Passage to read:
Comment by AnonC

Comment by AnonC 2 days ago

14 replies

Morris Chang, the founder of TSMC was reported [1] by Nikkei Asia in March 2023 as saying this about the work culture:

> "Design is the U.S.'s competitiveness. On the other hand, Taiwan, Japan and South Korea have competitiveness in manufacturing...It's also about the work culture and the people."

> The TSMC founder cited chip production equipment as an example. Because these machines are so expensive, they need to be running 24 hours a day to justify their cost. "If it breaks down at 1 in the morning, in the U.S. it will be fixed in the next morning, but in Taiwan, it will be fixed at 2 a.m."

> "If an engineer [in Taiwan] gets a call when he is asleep, he will wake up and start dressing. His wife will ask: 'What's the matter?' He would say: 'I need to go to the factory.' The wife will go back to sleep without saying another word," Chang said. "This is the work culture."

[1]: https://archive.ph/LqV4M

pradn 2 days ago

This isn't all so unusual if its written into the job description. SREs in tech companies are expected to respond within a few minutes if they're paged in the middle of the night. They are usually compensated for their oncall time, however.

Expecting a worker to come to the factory out of fear or good will is not the way. Just write it into the contract/expectations/evaluations.

  • titanomachy a day ago

    Out of the major players, Google is the only one I know of that compensates SREs for oncall time (and they do so fairly generously).

    • ranguna a day ago

      All European tech companies I know compensate fairly well for oncall.

      There's a rate for simply being on call (you'll get paid extra without even getting any calls), there's a rate that gets summed on top for actually working off hours and this rate increases depending on the time of the day you worked, whether it's the weekend or a holiday.

      • newsuser a day ago

        Yes, in Germany all months when you are expected to in the oncall rotation are basically an addendum to your usual contract that you sign and receive more money even if nothing ever happened during your shifts.

  • mk89 a day ago

    ...and do machines really break as often as software in production? :)

mulletbum 2 days ago

As a person who runs manufacturing in the US, this is our work culture too. Also the same at the other 3 previous places I have been at. The company culture asks for something, if it is not provided, you find someone who wants to be a part of that type of culture. There is an expectation to pay for it though.

  • calf 2 days ago

    Having to wake at 2 am on call is just bad for cardiovascular health, it's really just paying for one's life at retirement age and there's no real salary that can level that. Young people have an invisibility bias in psychology, they underestimate the physical toll of late nights and workplace stressors, which is cumulative over time.

The records:
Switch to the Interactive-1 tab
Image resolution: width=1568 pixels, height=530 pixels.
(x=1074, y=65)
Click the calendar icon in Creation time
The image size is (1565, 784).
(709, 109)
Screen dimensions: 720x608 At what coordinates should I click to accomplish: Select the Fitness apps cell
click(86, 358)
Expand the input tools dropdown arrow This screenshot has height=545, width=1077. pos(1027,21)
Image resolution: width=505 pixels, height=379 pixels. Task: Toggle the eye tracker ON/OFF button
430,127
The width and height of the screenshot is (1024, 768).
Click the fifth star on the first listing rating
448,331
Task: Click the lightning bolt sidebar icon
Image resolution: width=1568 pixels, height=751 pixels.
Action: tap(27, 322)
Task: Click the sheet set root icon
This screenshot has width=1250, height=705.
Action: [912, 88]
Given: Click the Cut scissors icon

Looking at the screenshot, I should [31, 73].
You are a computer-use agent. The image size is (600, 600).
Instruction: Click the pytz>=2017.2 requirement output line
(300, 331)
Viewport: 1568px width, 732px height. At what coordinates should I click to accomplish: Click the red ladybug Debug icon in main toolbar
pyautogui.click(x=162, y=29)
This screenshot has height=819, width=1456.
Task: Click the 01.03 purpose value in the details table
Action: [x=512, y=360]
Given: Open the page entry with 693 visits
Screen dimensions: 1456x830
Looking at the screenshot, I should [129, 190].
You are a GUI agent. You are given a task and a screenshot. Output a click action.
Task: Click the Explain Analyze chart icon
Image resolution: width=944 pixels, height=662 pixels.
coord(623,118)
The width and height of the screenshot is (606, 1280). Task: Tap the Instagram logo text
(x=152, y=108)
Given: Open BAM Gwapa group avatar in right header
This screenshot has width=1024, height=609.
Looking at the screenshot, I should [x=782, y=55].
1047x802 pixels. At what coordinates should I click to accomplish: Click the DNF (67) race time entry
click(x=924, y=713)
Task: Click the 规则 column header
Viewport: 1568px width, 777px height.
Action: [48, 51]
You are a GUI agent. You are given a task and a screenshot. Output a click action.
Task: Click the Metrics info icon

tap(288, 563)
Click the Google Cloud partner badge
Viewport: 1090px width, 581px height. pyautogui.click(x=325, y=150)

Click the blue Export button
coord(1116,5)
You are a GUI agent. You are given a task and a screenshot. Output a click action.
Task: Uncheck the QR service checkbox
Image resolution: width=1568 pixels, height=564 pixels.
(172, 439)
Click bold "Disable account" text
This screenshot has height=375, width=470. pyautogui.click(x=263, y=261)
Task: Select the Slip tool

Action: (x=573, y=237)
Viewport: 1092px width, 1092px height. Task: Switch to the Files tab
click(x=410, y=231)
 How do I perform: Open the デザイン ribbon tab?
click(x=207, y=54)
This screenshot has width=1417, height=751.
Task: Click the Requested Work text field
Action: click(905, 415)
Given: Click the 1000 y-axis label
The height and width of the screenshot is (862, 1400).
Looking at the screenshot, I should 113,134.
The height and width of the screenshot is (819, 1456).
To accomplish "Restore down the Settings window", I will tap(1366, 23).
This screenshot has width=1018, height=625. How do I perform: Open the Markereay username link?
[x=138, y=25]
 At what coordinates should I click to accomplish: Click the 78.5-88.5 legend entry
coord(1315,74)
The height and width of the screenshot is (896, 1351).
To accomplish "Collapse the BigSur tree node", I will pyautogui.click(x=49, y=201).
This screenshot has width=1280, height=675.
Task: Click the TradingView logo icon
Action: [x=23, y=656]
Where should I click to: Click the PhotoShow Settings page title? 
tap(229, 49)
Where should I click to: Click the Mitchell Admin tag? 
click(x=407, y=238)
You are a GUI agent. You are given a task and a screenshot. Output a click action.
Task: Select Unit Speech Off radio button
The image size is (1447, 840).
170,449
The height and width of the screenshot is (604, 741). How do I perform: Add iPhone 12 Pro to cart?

Problems to solve:
a - Rewrite the comment thread about TSMC's work culture, starting with "Having to wake" and going on through "cumulative over time.", with "cardiovascular health" replaced by "heart health".
b - Give the lines of the records as a JSON list of strings, one string per line and blank lines omitted, starting with the line with "Image resolution: width=505" and going on through the line with "Action: [912, 88]".
The records have nothing to do with the comment thread.

Results:
a -
Having to wake at 2 am on call is just bad for heart health, it's really just paying for one's life at retirement age and there's no real salary that can level that. Young people have an invisibility bias in psychology, they underestimate the physical toll of late nights and workplace stressors, which is cumulative over time.

b -
[
  "Image resolution: width=505 pixels, height=379 pixels. Task: Toggle the eye tracker ON/OFF button",
  "430,127",
  "The width and height of the screenshot is (1024, 768).",
  "Click the fifth star on the first listing rating",
  "448,331",
  "Task: Click the lightning bolt sidebar icon",
  "Image resolution: width=1568 pixels, height=751 pixels.",
  "Action: tap(27, 322)",
  "Task: Click the sheet set root icon",
  "This screenshot has width=1250, height=705.",
  "Action: [912, 88]"
]